CONTANT Étienne, dit Contant aîné

Par Jean-Yves Guengant

Né le 12 nivôse an VIII (2 janvier 1800) à Brest (Finistère), mort à une date inconnue ; agriculteur ; fouriériste dissident, participant à l’expérience phalanstérienne de Cîteaux.

Troisième d’une famille de six enfants, Étienne Contant est fils d’un commis de Marine, Jean-Louis (1756–1811). Son frère cadet, Eugène-Aristide, né en 1808, était l’économe du collège Joinville de Brest, où Jean-René Allanic était professeur de philosophie.
Il s’installa comme agriculteur à Brest, et fut l’un des premiers phalanstériens de la ville. Il était un proche de Joseph Pouliquen, et soutenait l’École sociétaire, face au groupe dissident de l’Union Harmonienne. Il vouait une passion pour les ouvrages de Charles Fourier, avec qui il eut un échange de lettres en 1836. Il connut un moment difficile, n’ayant les capitaux nécessaires pour développer son exploitation agricole. Il fut sans doute le premier phalanstérien à être admis à la loge maçonnique des Élus de Sully, le 20 décembre 1837, mais il n’y resta pas longtemps. En 1839, il habitait à Paris et il rejoignit L’Union harmonienne et appartint au Comité de la souscription universelle pour la fondation du premier phalanstère. Il signa le 21 janvier 1840 un appel, « Aux disciples de Fourier », qui préconisait de construire rapidement le premier phalanstère. Il pétitionna en 1841 pour demander à la chambre des députés, une enquête sur le grand traité d’association domestique-agricole de Charles Fourier ». Joseph Pouliquen le recommanda pour être recruté en tant qu’agriculteur dans le phalanstère de Condé-sur-Vesgre.
En 1841, il participa à l’expérience sociétaire de l’abbaye de Cîteaux, animée par Zoé Gatti de Gamond et Arthur Young.

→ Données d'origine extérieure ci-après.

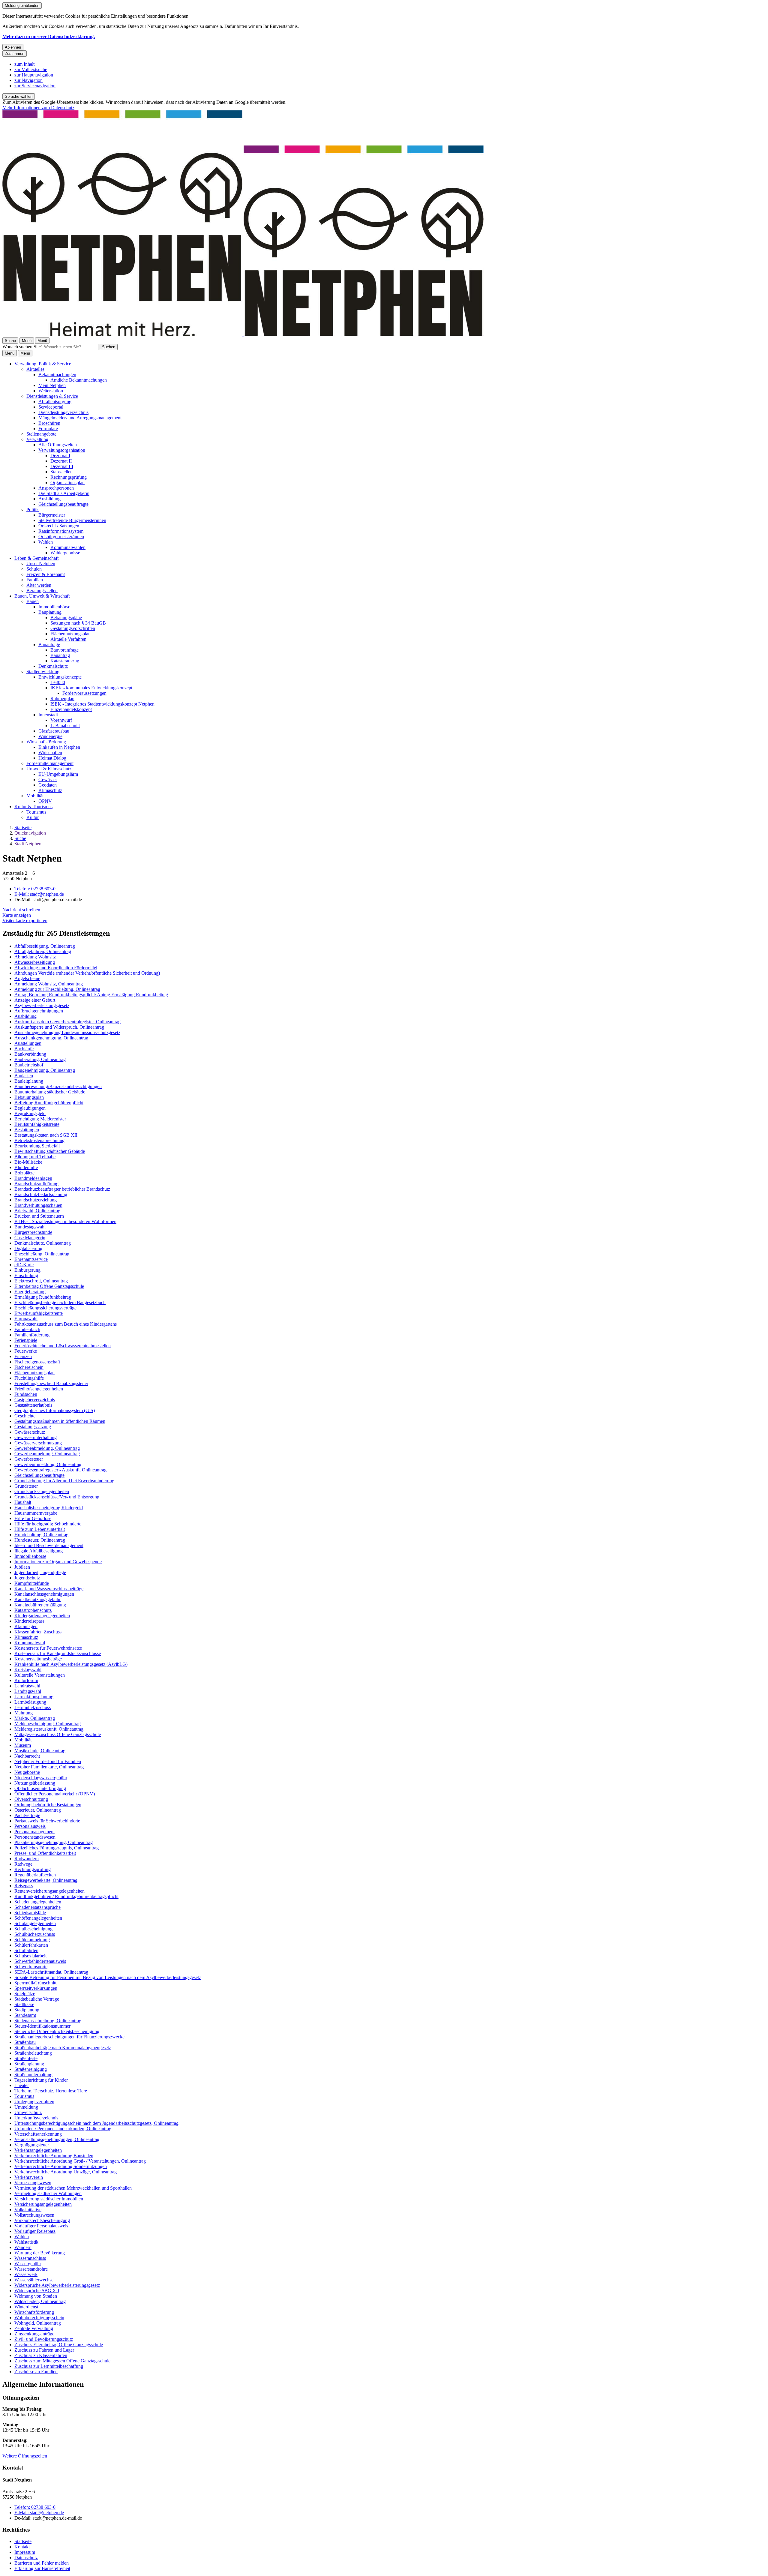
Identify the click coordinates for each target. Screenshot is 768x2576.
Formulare (48, 428)
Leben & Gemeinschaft (36, 558)
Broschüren (49, 423)
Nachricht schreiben (21, 909)
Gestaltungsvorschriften (72, 628)
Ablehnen (13, 47)
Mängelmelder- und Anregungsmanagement (80, 417)
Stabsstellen (61, 471)
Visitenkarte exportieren (24, 920)
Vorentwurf (61, 720)
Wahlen (45, 541)
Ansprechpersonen (56, 487)
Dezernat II (61, 460)
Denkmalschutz (53, 666)
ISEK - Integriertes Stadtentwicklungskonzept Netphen (102, 703)
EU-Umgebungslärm (58, 774)
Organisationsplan (67, 482)
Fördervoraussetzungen (84, 693)
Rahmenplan (62, 698)
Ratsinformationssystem (60, 531)
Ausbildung (49, 498)
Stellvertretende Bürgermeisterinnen (72, 520)
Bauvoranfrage (64, 649)
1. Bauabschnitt (65, 725)
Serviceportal (50, 406)
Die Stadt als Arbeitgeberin (63, 493)
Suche (20, 838)
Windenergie (50, 736)
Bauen (32, 601)
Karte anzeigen (16, 915)
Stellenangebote (41, 433)
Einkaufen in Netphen (59, 747)
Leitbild (57, 682)
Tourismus (36, 811)
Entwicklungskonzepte (60, 676)
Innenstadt (48, 714)
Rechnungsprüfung (68, 477)
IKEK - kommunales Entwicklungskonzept (91, 687)
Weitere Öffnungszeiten (24, 2455)
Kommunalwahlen (68, 547)
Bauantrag (60, 655)
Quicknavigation (30, 832)
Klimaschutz (50, 790)
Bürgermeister (51, 514)
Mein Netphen (52, 385)
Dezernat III (61, 466)
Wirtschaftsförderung (46, 741)
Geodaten (47, 784)
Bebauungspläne (66, 617)
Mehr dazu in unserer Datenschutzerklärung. (48, 36)
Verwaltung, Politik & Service (42, 363)
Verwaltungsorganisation (61, 450)
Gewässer (47, 779)
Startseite (23, 827)
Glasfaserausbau (53, 730)
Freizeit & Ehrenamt (45, 574)
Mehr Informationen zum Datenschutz (38, 107)
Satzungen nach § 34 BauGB (78, 622)
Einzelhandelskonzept (71, 709)
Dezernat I (60, 455)
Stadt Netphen (27, 843)
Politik (32, 509)
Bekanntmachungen (57, 374)
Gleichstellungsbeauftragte (63, 504)
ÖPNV (45, 801)
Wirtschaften (50, 752)
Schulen (34, 568)
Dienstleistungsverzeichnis (63, 412)
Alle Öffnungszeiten (57, 444)
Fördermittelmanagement (50, 763)
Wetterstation (50, 390)
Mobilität (35, 795)
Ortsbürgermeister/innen (61, 536)
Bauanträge (49, 644)
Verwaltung (37, 439)
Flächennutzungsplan (70, 633)
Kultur (32, 817)
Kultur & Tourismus (33, 806)
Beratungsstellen (42, 590)
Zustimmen (14, 53)
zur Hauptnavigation (33, 74)
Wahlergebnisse (65, 552)
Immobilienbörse (54, 606)
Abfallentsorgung (54, 401)
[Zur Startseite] (243, 334)
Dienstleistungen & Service (52, 396)
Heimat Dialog (52, 757)
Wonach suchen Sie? (22, 346)
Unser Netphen (40, 563)
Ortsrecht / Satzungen (58, 525)
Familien (34, 579)
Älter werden (38, 585)
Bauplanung (50, 612)
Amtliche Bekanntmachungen (78, 379)
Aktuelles (35, 369)
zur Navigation (28, 80)
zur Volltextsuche (30, 69)
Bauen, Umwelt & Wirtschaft (42, 595)
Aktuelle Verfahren (68, 639)
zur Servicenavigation (35, 85)
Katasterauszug (64, 660)
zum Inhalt (24, 64)
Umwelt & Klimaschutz (48, 768)
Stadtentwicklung (42, 671)
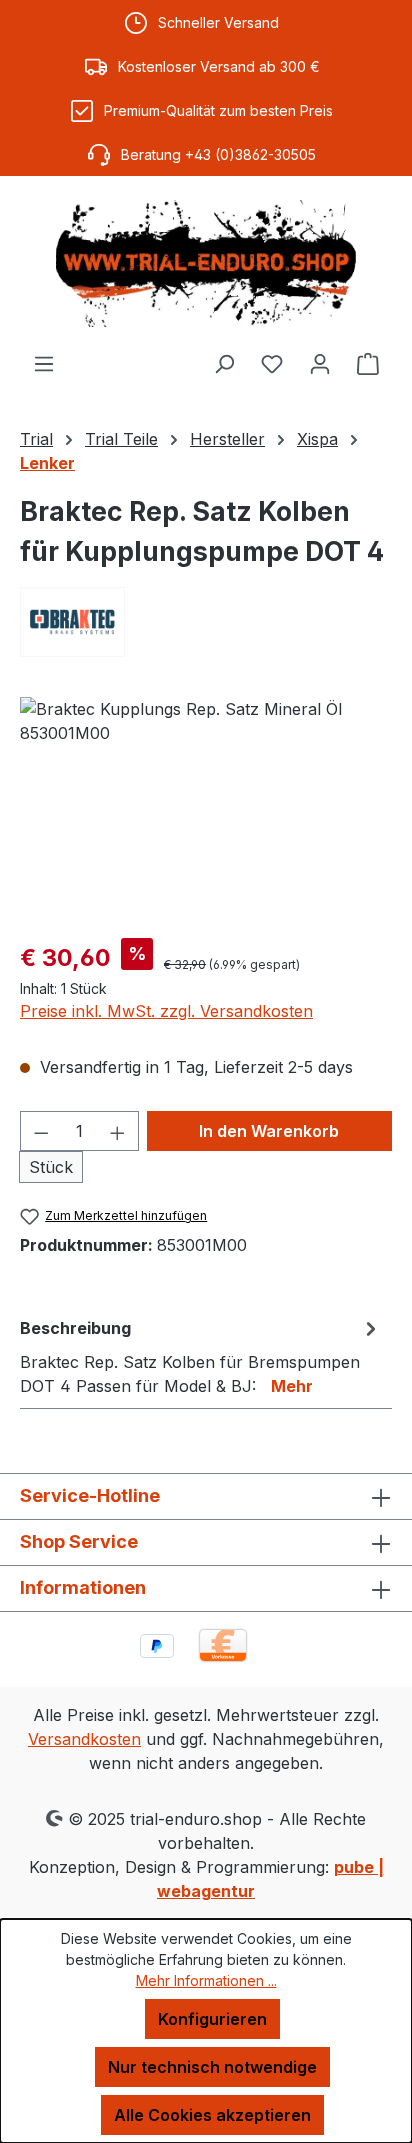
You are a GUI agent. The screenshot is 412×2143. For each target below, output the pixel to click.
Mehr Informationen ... (206, 1980)
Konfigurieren (212, 2019)
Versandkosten (84, 1739)
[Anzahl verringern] (41, 1131)
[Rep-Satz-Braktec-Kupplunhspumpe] (206, 809)
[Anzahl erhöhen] (118, 1131)
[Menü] (44, 363)
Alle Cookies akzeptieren (212, 2115)
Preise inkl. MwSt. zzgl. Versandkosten (166, 1011)
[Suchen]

Il rejoignit la colonie en compagnie de Jean Foucault et s’y installa. Contant est mentionné dans les comptes de Cîteaux pour avoir versé une somme de 15 francs au titre du "crédit de 10 000 francs demandé pour les études d’un phalanstère d’enfants". Il apparait à l’état-civil de Saint-Nicolas-Lès-Cîteaux, comme témoin de membres de la colonie au cours de l’année 1842. Il ne fut pas membre du groupe phalanstérien de Brest en 1844.

Pour citer cet article :
https://maitron.fr/spip.php?article222032, notice CONTANT Étienne, dit Contant aîné par Jean-Yves Guengant, version mise en ligne le 14 janvier 2020, dernière modification le 14 janvier 2020.

Par Jean-Yves Guengant

SOURCES : ThomasBouchet, Jean-Yves Guengant, « dit Contant aîné Contant, Étienne », Dictionnaire biographique du fouriérisme, notice mise en ligne en août 2011 : http://www.charlesfourier.fr/spip.php?article918. — Thomas Voët, La Colonie phalanstérienne de Cîteaux, 1841-1846. Les fouriéristes aux champs, Dijon, EUD, 2001. — Archives municipales de Brest, registre d’état civil, 1 E 14 (vue 47/109). Archives départementales de Côte d’Or, Saint-Nicolas de Cîteaux, 1842 vue 654/708. — Archives nationales, Archives sociétaires : lettres de Contant aîné à Fourier, envoyées de Brest, 6 août et 21 novembre 1836. — Almanach social pour l’année 1840, & Almanach 1841. — Journal Le Nouveau Monde, 1840 et 1841.